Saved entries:
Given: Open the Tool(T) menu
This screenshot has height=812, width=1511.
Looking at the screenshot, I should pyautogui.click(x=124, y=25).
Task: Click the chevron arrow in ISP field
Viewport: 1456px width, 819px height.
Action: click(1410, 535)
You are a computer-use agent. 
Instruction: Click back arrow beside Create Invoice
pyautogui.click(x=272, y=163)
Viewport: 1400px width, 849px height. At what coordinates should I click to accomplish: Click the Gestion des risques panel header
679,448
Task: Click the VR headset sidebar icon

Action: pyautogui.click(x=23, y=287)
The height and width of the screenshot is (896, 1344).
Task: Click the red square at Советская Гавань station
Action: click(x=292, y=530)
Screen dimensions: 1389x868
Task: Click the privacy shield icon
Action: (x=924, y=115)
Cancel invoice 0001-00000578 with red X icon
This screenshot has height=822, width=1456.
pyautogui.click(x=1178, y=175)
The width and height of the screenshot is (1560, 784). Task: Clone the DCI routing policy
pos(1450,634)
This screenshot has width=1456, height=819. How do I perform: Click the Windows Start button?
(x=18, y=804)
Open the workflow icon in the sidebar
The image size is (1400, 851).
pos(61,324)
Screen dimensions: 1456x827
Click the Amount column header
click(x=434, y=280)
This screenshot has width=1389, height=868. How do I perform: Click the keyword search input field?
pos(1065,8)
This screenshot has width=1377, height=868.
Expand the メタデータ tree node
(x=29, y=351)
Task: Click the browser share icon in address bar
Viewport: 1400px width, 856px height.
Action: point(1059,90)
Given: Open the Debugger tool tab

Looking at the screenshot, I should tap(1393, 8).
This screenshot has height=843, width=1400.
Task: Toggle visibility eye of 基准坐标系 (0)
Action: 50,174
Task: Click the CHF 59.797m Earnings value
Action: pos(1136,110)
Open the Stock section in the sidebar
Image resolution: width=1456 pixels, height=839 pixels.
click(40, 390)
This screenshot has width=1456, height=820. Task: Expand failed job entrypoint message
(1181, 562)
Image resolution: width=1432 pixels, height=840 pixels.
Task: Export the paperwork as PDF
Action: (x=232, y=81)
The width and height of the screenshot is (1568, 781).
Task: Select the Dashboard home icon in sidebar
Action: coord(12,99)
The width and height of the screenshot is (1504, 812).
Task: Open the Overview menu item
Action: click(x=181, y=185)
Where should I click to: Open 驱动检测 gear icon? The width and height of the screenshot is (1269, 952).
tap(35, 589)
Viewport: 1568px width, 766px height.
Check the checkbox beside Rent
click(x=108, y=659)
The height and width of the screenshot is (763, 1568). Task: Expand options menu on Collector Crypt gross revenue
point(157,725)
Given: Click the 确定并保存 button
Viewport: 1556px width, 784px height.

*WHAT NEEDS TO BE DONE:*
Whatever appears in the lines above should be copied exactly.

*TASK OUTPUT:*
Given: Open the Tool(T) menu
This screenshot has height=812, width=1511.
Looking at the screenshot, I should pyautogui.click(x=124, y=25).
Task: Click the chevron arrow in ISP field
Viewport: 1456px width, 819px height.
Action: click(1410, 535)
You are a computer-use agent. 
Instruction: Click back arrow beside Create Invoice
pyautogui.click(x=272, y=163)
Viewport: 1400px width, 849px height. At what coordinates should I click to accomplish: Click the Gestion des risques panel header
679,448
Task: Click the VR headset sidebar icon

Action: pyautogui.click(x=23, y=287)
The height and width of the screenshot is (896, 1344).
Task: Click the red square at Советская Гавань station
Action: click(x=292, y=530)
Screen dimensions: 1389x868
Task: Click the privacy shield icon
Action: (x=924, y=115)
Cancel invoice 0001-00000578 with red X icon
This screenshot has height=822, width=1456.
pyautogui.click(x=1178, y=175)
The width and height of the screenshot is (1560, 784). Task: Clone the DCI routing policy
pos(1450,634)
This screenshot has width=1456, height=819. How do I perform: Click the Windows Start button?
(x=18, y=804)
Open the workflow icon in the sidebar
The image size is (1400, 851).
pos(61,324)
Screen dimensions: 1456x827
Click the Amount column header
click(x=434, y=280)
This screenshot has width=1389, height=868. How do I perform: Click the keyword search input field?
pos(1065,8)
This screenshot has width=1377, height=868.
Expand the メタデータ tree node
(x=29, y=351)
Task: Click the browser share icon in address bar
Viewport: 1400px width, 856px height.
Action: point(1059,90)
Given: Open the Debugger tool tab

Looking at the screenshot, I should tap(1393, 8).
This screenshot has height=843, width=1400.
Task: Toggle visibility eye of 基准坐标系 (0)
Action: 50,174
Task: Click the CHF 59.797m Earnings value
Action: pos(1136,110)
Open the Stock section in the sidebar
Image resolution: width=1456 pixels, height=839 pixels.
click(40, 390)
This screenshot has width=1456, height=820. Task: Expand failed job entrypoint message
(1181, 562)
Image resolution: width=1432 pixels, height=840 pixels.
Task: Export the paperwork as PDF
Action: (x=232, y=81)
The width and height of the screenshot is (1568, 781).
Task: Select the Dashboard home icon in sidebar
Action: coord(12,99)
The width and height of the screenshot is (1504, 812).
Task: Open the Overview menu item
Action: click(x=181, y=185)
Where should I click to: Open 驱动检测 gear icon? The width and height of the screenshot is (1269, 952).
tap(35, 589)
Viewport: 1568px width, 766px height.
Check the checkbox beside Rent
click(x=108, y=659)
The height and width of the screenshot is (763, 1568). Task: Expand options menu on Collector Crypt gross revenue
point(157,725)
Given: Click the 确定并保存 button
Viewport: 1556px width, 784px height.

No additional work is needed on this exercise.